Task objective: Pick out every line in the listing below that contains the word "link", and copy each one.

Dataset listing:
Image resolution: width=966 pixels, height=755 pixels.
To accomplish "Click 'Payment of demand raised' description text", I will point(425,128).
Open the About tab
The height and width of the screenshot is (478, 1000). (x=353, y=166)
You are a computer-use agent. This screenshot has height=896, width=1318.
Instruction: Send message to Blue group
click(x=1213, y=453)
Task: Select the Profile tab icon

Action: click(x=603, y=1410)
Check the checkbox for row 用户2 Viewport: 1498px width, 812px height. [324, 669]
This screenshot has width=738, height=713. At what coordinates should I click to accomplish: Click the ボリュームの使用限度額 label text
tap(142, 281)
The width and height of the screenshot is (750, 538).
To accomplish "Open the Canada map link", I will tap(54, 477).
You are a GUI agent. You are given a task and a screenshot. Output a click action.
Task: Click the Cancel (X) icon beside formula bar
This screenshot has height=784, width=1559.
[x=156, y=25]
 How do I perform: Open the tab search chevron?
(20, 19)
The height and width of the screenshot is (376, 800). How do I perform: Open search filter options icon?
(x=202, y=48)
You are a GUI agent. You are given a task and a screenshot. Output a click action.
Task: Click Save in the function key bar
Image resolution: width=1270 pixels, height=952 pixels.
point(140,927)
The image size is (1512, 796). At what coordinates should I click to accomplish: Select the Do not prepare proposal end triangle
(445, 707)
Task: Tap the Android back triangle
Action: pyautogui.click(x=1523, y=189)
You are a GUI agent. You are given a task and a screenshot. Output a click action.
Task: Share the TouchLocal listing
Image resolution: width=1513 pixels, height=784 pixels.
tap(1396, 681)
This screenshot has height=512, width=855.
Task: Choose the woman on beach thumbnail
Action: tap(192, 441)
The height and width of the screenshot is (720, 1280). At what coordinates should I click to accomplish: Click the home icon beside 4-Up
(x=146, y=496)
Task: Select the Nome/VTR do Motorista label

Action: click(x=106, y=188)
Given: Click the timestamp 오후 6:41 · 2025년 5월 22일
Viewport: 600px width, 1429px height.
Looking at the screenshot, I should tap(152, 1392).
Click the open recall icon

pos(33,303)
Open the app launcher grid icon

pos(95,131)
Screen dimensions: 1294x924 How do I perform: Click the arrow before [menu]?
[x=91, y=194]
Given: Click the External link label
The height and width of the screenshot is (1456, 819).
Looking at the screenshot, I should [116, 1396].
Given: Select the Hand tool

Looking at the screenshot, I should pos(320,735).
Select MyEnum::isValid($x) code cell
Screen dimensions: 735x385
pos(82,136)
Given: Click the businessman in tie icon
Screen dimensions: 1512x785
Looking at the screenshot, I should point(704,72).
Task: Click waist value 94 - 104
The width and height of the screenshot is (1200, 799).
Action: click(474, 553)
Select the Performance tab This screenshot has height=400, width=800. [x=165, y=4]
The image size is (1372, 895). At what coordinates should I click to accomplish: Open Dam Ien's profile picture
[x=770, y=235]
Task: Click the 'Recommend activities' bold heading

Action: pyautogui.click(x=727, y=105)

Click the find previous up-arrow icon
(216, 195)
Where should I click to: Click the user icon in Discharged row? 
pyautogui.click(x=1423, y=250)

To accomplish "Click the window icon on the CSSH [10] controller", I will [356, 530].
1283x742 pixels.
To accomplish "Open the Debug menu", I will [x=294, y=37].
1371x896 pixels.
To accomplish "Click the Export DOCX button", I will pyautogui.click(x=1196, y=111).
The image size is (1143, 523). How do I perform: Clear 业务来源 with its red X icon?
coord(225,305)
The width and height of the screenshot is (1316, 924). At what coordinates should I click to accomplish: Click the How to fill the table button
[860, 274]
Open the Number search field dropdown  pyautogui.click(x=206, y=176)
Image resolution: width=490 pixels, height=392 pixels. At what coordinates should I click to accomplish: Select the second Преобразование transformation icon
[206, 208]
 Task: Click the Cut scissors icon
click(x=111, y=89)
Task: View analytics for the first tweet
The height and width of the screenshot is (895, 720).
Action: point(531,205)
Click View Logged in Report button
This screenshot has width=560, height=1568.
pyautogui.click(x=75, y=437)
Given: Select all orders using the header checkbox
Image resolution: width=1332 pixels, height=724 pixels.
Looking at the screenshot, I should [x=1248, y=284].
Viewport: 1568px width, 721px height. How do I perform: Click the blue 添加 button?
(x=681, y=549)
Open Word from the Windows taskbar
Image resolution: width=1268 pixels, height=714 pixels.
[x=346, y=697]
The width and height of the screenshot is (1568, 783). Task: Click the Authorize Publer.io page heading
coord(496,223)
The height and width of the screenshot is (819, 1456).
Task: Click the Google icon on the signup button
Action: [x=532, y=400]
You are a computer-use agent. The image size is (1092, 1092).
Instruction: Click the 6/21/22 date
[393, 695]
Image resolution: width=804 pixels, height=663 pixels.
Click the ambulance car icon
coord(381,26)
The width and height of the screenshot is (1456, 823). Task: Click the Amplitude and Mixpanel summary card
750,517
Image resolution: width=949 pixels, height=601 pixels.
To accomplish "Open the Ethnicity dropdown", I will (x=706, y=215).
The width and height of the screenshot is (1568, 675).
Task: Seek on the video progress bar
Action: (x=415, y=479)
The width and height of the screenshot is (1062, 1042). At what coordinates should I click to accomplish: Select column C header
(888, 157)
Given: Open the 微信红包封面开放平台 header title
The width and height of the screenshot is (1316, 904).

Answer to this problem:
To accomplish "Open the Canada map link", I will tap(54, 477).
Given: Click the External link label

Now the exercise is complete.